Year 4 Accomplishments
Our work within Thrust 1 in Year 4 yielded advances in multiple areas. We developed PLUTO, a novel technique to ease the challenges of deploying large transformer models on edge devices with limited computational resources. We developed a novel sparsification method for federated learning that adapts to varying bandwidth allocations across clients. We developed an online algorithm to solve a quadratic time varying optimization problem, a challenging problem due to dependencies on unknown, dynamically evolving parameters. Finally, we completed a project on a core scalable static analysis for networking-related JavaScript code and initiated a new project on using the analysis to discover networking-related bugs in software.
Within Thrust 2, we continued developing improved multi-path transport protocols for heterogeneous wireless channels, aiming to provide efficient, resilient and fair transport protocol design for tactical environments, embodied in our work on MPQUIC. We also continued work on using Graph Neural Networks (GNNs) to capture network-wide spatial relationships and a reinforcement learning regime to enable agile data-driven decision making in the absence of supervised data. We pursued a specific problem, Service Function Chain (SFC) placement because its structure can map to other common problems in tactical networks such as multi-hop routing. We made significant advances in scaling up our solutions in this space.

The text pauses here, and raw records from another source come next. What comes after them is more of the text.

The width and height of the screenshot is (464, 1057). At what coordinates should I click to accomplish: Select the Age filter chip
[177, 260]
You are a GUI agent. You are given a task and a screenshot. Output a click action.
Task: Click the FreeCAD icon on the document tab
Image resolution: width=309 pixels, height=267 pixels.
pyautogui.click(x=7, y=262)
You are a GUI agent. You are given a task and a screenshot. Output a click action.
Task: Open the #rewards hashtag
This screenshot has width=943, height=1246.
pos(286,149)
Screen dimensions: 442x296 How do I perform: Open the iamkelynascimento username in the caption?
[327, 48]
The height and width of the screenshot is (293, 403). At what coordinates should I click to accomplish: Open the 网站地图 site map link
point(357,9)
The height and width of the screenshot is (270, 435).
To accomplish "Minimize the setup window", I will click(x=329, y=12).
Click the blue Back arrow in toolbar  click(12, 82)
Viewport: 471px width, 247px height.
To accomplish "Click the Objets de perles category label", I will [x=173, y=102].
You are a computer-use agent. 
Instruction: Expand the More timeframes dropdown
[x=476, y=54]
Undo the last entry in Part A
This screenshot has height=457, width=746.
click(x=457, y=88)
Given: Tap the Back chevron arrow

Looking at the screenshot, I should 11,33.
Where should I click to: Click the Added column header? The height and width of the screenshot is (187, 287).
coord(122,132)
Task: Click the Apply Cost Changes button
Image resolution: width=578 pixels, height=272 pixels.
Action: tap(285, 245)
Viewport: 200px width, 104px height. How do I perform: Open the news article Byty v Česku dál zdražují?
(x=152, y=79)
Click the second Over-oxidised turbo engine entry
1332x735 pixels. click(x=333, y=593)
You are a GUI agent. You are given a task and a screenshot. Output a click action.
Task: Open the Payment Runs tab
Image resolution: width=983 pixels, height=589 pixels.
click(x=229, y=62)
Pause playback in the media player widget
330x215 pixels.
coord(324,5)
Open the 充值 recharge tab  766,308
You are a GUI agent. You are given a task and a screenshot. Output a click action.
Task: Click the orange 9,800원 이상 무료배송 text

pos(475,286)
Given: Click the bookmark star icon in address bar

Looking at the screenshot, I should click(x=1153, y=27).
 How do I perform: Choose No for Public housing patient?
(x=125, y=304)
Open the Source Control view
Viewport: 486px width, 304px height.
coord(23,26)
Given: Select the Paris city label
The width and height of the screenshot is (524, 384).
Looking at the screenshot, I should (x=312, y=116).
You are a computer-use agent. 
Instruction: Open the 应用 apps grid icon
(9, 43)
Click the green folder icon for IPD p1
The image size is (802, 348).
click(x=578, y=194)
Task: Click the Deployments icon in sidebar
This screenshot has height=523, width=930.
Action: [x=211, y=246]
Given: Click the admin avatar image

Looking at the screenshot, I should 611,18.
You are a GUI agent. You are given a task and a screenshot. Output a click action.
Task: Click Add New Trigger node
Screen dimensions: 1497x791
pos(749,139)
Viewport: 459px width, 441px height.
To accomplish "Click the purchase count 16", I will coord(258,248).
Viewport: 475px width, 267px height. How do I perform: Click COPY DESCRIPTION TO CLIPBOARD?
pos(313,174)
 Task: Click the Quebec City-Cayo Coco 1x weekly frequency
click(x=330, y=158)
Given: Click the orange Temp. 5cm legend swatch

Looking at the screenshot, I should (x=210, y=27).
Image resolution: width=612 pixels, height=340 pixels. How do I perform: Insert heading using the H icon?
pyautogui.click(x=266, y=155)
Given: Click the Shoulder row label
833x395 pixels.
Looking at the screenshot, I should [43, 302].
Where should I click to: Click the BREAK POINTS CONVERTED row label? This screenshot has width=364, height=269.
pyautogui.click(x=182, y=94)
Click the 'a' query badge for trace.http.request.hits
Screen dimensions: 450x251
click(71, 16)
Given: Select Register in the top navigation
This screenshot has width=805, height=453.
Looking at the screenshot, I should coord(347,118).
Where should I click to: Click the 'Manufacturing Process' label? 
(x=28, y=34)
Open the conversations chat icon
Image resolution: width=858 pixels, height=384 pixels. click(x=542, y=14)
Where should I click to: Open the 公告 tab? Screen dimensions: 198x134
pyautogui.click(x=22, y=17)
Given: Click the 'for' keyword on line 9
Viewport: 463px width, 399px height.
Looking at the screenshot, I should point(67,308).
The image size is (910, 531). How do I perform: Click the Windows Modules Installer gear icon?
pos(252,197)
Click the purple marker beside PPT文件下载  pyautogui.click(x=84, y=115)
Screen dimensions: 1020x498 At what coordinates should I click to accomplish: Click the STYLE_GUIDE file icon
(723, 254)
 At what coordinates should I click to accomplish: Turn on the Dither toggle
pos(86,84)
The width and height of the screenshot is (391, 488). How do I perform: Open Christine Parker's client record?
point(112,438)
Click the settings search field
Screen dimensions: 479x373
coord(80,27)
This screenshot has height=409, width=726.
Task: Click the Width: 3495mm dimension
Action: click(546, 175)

For Thrust 3, we continued to build upon our research outcome in the prior years. In particular, we developed fundamentally new understandings and superior approaches for physical layer security. We designed and verified a novel federated learning approach for massive MIMO power allocation, and further introduced a new coding theoretic approach for secure computational offloading. In addition, we developed a generative agent framework for explainable and autonomous protocol design, with applications in heterogeneous wireless networks.
For Thrust 4, we made significant progress with regards to our work on wireless and IoT security. We had a paper accepted to ACM CCS 2024 on the work on wireless mesh vulnerability discovery. We have had significant work on firewall robustness and active discovery of command and control servers which we plan to submit in the near future. Prior work on reliable/robust link switching to allow TCP to exploit the available bandwidth properly when there is a switch to RF from a mmWave link and vice versa was completed and we have a new paper in ACM MobiCom 2024. There has been significant progress on understanding the impact of adversarial examples on wireless communications.